Se por um lado o empreendedorismo possibilita flexibilidade de horários para estar mais perto da família, por outro é preciso estar atento para não misturar as receitas da casa com as da empresa. Para Tatiane, esse é um dos pontos difíceis que envolvem a atividade empreendedora.
A história de Tatiane pode parecer familiar, já que o empreendedorismo como alternativa para gerar renda sem se afastar do cuidado da casa e ficar perto dos filhos é a realidade de muitas empresárias. No Ceará, 42,4% das empresas ativas são lideradas por mulheres, de acordo com estudo da Serasa Experian.
O Estado é o quarto maior do País em proporção de negócios liderados por mulheres. O Rio de Janeiro ocupa o topo do ranking, com 44,4% dos negócios ativos tendo uma mulher à frente das atividades, sendo única dona ou sócia majoritária. Alagoas e Espírito Santo aparecem em seguida.
Recalculando a rota profissional
A empresária Renata Santiago, 42, também vê como uma vantagem da atividade empreendedora a possibilidade de organizar a rotina de acordo com o dia a dia dos filhos e da família. Ela trabalha com confeitaria há um ano e meio e pontua que iniciar um novo negócio a ensinou a acreditar em si e mostrou que “mesmo depois dos 40 poderia ter uma nova profissão, recomeçar”.
“Sempre é tempo para sonhar e correr atrás de cada detalhe desse sonho, com muita garra, trabalho, amor e fé”
Para ela, que trabalha com confeitaria, o principal desafio é transformar todo o processo em vendas. Além disso, ela destaca a dificuldade de participar de todo o processo produtivo.

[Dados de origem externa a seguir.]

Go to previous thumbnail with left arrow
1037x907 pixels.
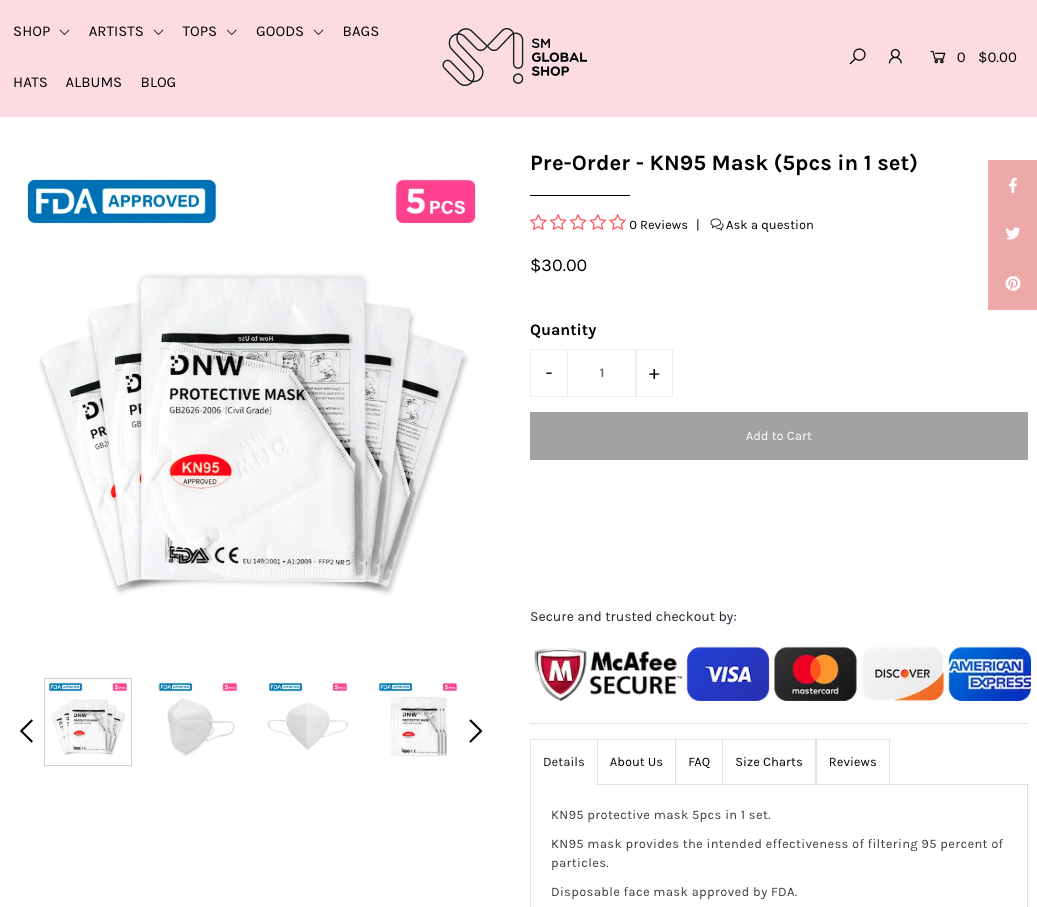coord(26,731)
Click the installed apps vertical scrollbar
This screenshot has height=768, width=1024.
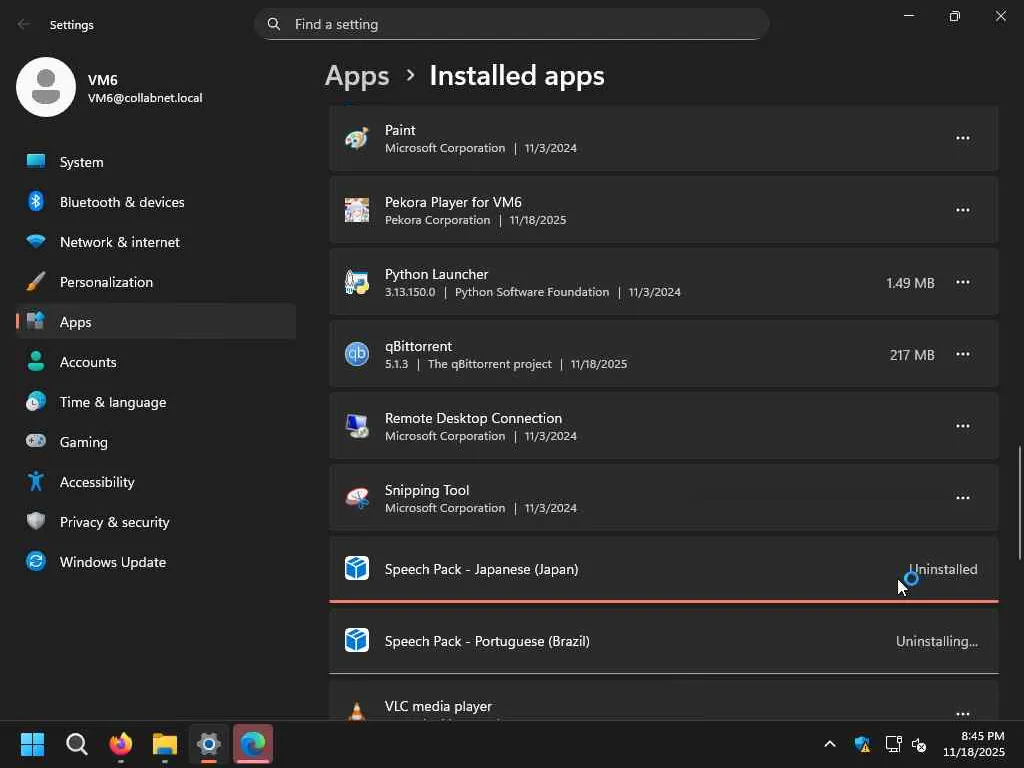[x=1019, y=502]
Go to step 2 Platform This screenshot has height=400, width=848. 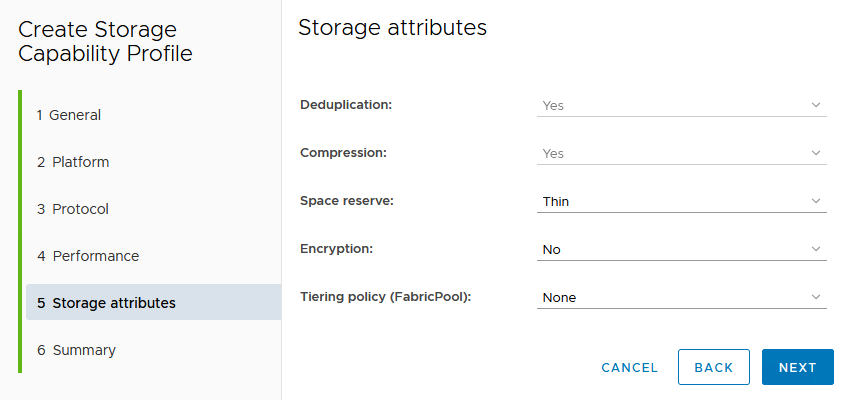click(x=73, y=162)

"No meu caso, é pensar em um produto, testar, aprovar, cuidar do estoque, compras, pagamentos, anotar os pedidos, organizar a produção, finalizar os produtos e muitas vezes até entregar para o cliente", explica a empreendedora.
A consultora em empreendedorismo e fundadora do canal Empreender com Paixão, Flávia Paixão, explica que o empreendedorismo feminino relacionado à necessidade de uma renda passa muitas vezes pelo desejo das mulheres de estarem com os filhos e a família. “Começa como uma atividade que elas normalmente já desempenhavam e depois se torna algo formal”.
O problema é que nem sempre o crescimento vem acompanhado pela profissionalização do negócio. Uma pesquisa da Serasa constata que, entre as empreendedoras femininas, o score de crédito Pessoa Jurídica é em geral pior do que o score de crédito Pessoa Física: 70% das empreendedoras possuem score PF acima de 500, enquanto 79,7% possuem score PJ abaixo de 400.
Empreendedorismo e educação financeira
De acordo com Flávia, isso acontece porque muitas dessas mulheres empreendedoras brasileiras contam com pouca base de educação empreendedora e financeira. "Muitas mulheres começam um negócio sem ver que se trata de um negócio e por isso acontece essa mistura da pessoa física com a pessoa jurídica".
O vice-presidente de pequenas e médias empresas da Serasa Experian, Cleber Genero, detalha que um bom score de crédito é fundamental para a saúde do negócio, já que ele possibilita ao empreendedor ter acesso ao crédito e facilita operações, como alugar um imóvel e conseguir mais prazo. "Isso se reflete no dia a dia do empreendedor. Um dos pontos relevantes quando se trata em mortalidade de empresa é a gestão do capital de giro".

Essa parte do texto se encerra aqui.